======== THE DATA

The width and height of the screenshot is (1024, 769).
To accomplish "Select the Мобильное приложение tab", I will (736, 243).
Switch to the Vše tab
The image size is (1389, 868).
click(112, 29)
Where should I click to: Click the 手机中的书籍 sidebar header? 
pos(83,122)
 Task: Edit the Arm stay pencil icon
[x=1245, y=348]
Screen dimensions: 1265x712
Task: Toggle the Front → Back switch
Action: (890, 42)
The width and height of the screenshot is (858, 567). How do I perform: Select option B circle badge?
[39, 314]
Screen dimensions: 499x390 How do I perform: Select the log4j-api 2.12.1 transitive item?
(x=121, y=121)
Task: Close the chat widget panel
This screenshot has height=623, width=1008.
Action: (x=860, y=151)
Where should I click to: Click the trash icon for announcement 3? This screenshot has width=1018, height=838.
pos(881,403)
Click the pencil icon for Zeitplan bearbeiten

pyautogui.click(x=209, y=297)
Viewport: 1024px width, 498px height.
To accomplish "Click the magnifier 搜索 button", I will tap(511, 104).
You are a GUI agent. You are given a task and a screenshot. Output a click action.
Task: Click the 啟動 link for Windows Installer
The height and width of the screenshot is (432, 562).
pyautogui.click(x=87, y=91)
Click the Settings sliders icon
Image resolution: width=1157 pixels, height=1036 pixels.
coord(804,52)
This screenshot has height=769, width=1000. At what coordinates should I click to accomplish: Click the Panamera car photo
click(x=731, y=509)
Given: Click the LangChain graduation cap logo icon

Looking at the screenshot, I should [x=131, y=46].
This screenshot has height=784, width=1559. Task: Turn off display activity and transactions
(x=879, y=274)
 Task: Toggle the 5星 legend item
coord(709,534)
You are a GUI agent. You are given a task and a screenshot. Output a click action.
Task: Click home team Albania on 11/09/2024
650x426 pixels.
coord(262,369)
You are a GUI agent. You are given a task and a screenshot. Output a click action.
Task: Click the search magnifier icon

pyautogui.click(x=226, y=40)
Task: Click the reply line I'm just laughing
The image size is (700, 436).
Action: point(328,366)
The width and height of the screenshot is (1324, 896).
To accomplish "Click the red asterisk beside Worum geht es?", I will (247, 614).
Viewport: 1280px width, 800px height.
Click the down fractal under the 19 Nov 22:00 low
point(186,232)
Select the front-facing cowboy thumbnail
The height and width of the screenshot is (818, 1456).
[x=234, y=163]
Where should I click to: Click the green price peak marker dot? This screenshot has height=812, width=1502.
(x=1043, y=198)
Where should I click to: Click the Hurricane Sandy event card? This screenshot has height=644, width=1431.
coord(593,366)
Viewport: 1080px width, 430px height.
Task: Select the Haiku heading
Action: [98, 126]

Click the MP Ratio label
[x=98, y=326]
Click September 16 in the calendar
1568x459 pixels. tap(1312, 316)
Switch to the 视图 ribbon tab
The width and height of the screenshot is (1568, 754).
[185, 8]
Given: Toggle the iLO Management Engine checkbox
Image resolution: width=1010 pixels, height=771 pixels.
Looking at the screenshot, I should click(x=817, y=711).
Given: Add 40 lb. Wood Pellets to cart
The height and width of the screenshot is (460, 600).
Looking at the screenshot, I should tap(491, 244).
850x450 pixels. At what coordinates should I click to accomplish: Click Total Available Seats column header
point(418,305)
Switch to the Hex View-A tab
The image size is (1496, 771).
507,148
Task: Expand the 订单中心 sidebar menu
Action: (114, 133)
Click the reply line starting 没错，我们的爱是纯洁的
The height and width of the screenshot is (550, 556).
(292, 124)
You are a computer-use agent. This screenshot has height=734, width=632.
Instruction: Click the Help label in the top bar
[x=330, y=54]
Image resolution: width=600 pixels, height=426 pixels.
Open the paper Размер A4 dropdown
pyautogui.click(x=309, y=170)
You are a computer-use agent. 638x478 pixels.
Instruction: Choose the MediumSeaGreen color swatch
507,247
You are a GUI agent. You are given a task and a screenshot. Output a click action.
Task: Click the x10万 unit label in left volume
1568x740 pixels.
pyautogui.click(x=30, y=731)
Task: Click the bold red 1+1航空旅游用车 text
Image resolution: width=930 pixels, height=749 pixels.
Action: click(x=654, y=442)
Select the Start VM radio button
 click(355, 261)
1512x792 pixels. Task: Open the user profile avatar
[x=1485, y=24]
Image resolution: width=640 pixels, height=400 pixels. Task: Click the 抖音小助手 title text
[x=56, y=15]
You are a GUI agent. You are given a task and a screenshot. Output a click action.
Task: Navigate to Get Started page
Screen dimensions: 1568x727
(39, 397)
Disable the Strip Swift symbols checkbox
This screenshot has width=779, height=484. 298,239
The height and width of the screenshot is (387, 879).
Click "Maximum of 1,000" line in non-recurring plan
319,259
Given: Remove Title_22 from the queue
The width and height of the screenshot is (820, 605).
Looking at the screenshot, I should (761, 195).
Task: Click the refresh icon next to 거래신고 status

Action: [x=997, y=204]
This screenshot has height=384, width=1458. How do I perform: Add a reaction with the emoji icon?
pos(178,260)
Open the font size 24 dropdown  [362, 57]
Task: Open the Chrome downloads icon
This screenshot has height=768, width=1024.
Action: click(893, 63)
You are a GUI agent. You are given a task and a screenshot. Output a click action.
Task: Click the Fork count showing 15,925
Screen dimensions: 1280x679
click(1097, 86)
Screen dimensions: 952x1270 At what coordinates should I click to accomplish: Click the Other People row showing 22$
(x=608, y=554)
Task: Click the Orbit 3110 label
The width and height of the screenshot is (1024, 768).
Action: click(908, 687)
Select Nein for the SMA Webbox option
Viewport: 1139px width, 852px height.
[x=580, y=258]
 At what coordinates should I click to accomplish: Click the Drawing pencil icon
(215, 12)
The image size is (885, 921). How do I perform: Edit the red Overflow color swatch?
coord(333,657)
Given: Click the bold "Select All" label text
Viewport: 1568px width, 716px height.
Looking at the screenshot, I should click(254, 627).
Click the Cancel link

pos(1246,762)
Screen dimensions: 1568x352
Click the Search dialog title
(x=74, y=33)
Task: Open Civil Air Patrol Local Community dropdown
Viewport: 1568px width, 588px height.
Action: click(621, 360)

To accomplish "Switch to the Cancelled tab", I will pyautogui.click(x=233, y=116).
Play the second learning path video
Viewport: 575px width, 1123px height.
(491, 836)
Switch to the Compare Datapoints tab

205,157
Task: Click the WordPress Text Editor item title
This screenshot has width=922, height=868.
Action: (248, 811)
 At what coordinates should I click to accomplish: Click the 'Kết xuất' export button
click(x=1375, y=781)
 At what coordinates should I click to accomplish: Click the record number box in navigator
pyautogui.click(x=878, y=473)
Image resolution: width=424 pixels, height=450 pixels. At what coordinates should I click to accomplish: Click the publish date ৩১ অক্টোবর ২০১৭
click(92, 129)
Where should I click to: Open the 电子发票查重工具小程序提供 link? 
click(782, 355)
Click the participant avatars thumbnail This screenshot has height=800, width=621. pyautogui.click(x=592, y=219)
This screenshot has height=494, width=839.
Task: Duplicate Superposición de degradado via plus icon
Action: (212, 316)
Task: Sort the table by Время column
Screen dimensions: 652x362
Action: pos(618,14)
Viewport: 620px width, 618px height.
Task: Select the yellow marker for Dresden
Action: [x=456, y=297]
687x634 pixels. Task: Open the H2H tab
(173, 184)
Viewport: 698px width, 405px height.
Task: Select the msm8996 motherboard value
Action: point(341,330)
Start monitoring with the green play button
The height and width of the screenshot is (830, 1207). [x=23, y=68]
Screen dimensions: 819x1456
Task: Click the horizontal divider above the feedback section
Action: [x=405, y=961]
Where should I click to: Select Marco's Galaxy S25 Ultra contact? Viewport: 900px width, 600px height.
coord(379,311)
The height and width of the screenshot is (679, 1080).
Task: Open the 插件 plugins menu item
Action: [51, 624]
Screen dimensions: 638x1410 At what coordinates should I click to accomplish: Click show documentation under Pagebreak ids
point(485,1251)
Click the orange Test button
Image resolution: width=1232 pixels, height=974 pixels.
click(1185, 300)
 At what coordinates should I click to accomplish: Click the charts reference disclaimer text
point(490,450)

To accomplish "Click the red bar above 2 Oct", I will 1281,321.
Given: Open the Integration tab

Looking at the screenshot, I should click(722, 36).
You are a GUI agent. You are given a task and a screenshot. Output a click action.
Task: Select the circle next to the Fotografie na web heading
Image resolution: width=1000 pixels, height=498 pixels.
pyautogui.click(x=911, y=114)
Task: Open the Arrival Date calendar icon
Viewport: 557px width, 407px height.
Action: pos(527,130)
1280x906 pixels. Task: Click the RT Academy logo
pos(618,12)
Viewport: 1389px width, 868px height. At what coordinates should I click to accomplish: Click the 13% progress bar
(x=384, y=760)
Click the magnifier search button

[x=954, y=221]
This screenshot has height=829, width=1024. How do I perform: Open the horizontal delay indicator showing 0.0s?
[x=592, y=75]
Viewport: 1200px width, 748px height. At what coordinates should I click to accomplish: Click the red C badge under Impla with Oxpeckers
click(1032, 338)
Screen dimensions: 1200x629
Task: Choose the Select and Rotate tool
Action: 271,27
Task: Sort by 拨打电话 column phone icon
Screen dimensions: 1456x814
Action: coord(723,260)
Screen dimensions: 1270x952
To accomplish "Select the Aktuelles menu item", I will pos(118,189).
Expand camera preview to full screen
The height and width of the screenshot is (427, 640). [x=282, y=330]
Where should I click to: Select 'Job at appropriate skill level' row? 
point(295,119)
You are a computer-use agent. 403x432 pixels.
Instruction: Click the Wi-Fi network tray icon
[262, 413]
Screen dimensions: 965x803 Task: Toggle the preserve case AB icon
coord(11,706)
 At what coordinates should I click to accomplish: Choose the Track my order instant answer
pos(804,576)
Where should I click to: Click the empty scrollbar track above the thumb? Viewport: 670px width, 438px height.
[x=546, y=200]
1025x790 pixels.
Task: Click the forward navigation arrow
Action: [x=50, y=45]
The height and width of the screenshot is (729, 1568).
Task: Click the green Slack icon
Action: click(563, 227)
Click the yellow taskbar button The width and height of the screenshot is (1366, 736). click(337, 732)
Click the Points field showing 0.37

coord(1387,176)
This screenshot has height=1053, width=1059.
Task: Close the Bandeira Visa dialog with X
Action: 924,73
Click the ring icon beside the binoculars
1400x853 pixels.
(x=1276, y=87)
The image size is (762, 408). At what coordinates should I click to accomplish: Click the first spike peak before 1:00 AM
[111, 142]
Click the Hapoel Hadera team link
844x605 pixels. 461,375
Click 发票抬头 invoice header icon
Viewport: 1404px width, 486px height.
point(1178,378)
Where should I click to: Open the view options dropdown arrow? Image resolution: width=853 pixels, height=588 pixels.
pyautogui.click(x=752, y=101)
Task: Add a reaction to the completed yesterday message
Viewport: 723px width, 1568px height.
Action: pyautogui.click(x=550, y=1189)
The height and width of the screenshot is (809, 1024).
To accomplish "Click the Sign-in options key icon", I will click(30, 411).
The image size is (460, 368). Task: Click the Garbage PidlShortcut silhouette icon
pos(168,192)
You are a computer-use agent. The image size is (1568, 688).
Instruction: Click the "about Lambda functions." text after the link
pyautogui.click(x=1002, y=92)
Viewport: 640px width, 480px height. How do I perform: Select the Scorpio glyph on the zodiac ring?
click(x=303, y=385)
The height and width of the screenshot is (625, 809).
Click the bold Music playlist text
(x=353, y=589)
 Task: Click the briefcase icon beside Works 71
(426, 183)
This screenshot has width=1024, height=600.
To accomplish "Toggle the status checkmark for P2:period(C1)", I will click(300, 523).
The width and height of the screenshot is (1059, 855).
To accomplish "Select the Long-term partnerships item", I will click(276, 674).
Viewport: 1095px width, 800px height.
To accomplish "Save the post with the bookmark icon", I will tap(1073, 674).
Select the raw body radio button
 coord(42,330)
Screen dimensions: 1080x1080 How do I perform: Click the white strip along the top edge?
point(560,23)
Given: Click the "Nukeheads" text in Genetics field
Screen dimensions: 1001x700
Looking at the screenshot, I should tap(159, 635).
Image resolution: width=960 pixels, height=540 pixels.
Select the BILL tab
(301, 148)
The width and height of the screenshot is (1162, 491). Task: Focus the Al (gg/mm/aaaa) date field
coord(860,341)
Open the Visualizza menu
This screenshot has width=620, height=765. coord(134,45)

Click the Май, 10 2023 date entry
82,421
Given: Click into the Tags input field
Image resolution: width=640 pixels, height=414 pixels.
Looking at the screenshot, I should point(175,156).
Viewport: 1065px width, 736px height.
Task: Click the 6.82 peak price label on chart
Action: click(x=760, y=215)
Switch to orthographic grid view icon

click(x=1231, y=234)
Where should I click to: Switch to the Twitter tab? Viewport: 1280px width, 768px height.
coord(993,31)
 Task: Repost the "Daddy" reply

================

**WHAT TO WORK ON**
Would you set down exactly the lines from the line with "Select the raw body radio button" through the last one in the material?

**RESULT BELOW**
Select the raw body radio button
 coord(42,330)
Screen dimensions: 1080x1080 How do I perform: Click the white strip along the top edge?
point(560,23)
Given: Click the "Nukeheads" text in Genetics field
Screen dimensions: 1001x700
Looking at the screenshot, I should tap(159, 635).
Image resolution: width=960 pixels, height=540 pixels.
Select the BILL tab
(301, 148)
The width and height of the screenshot is (1162, 491). Task: Focus the Al (gg/mm/aaaa) date field
coord(860,341)
Open the Visualizza menu
This screenshot has width=620, height=765. coord(134,45)

Click the Май, 10 2023 date entry
82,421
Given: Click into the Tags input field
Image resolution: width=640 pixels, height=414 pixels.
Looking at the screenshot, I should point(175,156).
Viewport: 1065px width, 736px height.
Task: Click the 6.82 peak price label on chart
Action: click(x=760, y=215)
Switch to orthographic grid view icon

click(x=1231, y=234)
Where should I click to: Switch to the Twitter tab? Viewport: 1280px width, 768px height.
coord(993,31)
 Task: Repost the "Daddy" reply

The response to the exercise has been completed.